Oil has gone from savior to curse for Ghana. When the West African nation shipped its first barrels of crude oil in 2010, then-president John Atta Mills pledged to build new roads and a deep-sea port, expand the power grid and create an aluminum industry.
Five years later and Ghana’s economy is sinking. The government was forced to seek an emergency loan from the International Monetary Fund of almost $1 billion, the currency was the worst performer in Africa against the dollar in the first half of the year and power cuts of 24 hours at a time are crippling businesses.
The promise of an oil windfall led Ghana on a borrowing spree. Feted by donors for its stable democracy in a region known for coups and civil conflict, the West African nation attracted investors hunting for high yields. Spending controls weakened at the same time as gold and cocoa prices fell. Soon Ghana went from being almost debt-free to being downgraded by credit-rating companies.
“It’s clear that Ghana did fall prey to the oil curse in the sense of the expectation that oil money was going to solve all its problems,” Philippe de Pontet, Africa director at Eurasia Group, said from Washington. “That had a perverse impact on government planning, spending and behaviors.”
After posting the fastest economic growth in Africa in 2011, Ghana’s expansion of 4 percent in 2014 was the slowest in 20 years. This month it raised its 2015 deficit target to 7.3 percent of gross domestic product to account for lower-than-expected revenue from oil.
Supply Surplus
Ghana is among producers from Iran to Russia to Nigeria that are struggling with lower-than-expected crude revenue. They are whipsawed by a global supply surplus that caused the price of Brent crude to drop about 50 percent in the past year.

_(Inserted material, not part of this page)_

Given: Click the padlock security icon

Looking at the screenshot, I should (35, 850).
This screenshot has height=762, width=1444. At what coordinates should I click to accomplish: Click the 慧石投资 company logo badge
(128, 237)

It’s a long way from 2007, when Ghana rode a wave of optimism after London-based Tullow Oil Plc discovered a large offshore reserve. The World Bank estimated in 2009 that the oil boom would boost government revenue by a third and transform an economy that stood at $16 billion at the time.
When Mills opened the first oil tap in December 2010, he pledged to avoid the mistakes of other African oil producers and save revenue for future generations. The resource comes with “serious responsibilities” and the government “must ensure oil is a blessing, is not a curse,” he said.
Ghana began racking up foreign debt less than two years after it was one of a group of highly indebted poor countries granted large write-offs. The government sold its first global bond of $750 million in 2007 and, following the oil discovery, received a $3 billion loan from China in 2011.
Rising Yields
Authorities have sold $1 billion in Eurobonds in each of the past two years and plan to auction at least another $1 billion this year. The yield on the Ghana’s dollar debt maturing in 2023 is up 130 basis points, or 1.3 percentage points, to 9.286 percent since it was sold in July 2013.
Public debt has almost doubled since 2007 to reach 68 percent of gross domestic product. The country may be headed for default in the next few years, Bloomberg Intelligence’s Mark Bohlund wrote this week.
“Government has borrowed and borrowed,” said Mohammed Amin Adam, head of the Accra-based African Center for Energy Policy. “If you look at borrowing and spending behavior, it quickly reached unsustainable debt levels on the back of oil expectations.”
Part of that borrowing was used to pay higher wages after Mills implemented a new salary structure for more than 600,000 civil servants in 2010. The wage bill more than doubled to 5 billion cedis ($1.5 billion) in 2011 and increased by 47 percent the year after that.
Energy Crisis
Mills died in office in 2012. He was replaced by John Dramani Mahama, who has failed to stem debt levels or solve the energy crisis.
His government has blamed falling commodity prices for much of the crisis as it cut budgeted revenue while pointing to oil prices for the cedi’s decline. Two phone calls and a text message to the mobile phone of Finance Minister Seth Terkper weren’t answered.
The IMF loan, agreed to in April, has provided the government with some breathing space and given investors reason to come back as authorities pledge to keep spending under control. The cedi has recouped all its losses of the first half of the year. And it has gained 26 percent against the dollar since June 29, when the IMF gave a positive assessment of Ghana’s budget targets.
‘More Cautious’
“With the IMF coming in, the government is being more cautious in terms of borrowing,” said Bernard Anaba, a policy analyst at the Integrated Social Development Centre, an Accra-based research group. “I’m optimistic that the accumulation of debt will slow down.”
The cedi has plunged 58 percent against the dollar since the beginning of 2011, reaching a record low of 4.49 on June 29. Inflation reached 17.1 percent in June. Santiago Cuneo, an economist at RVX Asset Management based in Miami, said he had owned Ghanaian debt before but wouldn’t jump at it now.
“Since the IMF deal, there has been some improvement in the numbers but I’m afraid we’re going to see a weakening cedi,” he said. “Even if there’s progress on the fiscal side, the price of oil and the falling commodity prices are not going to help.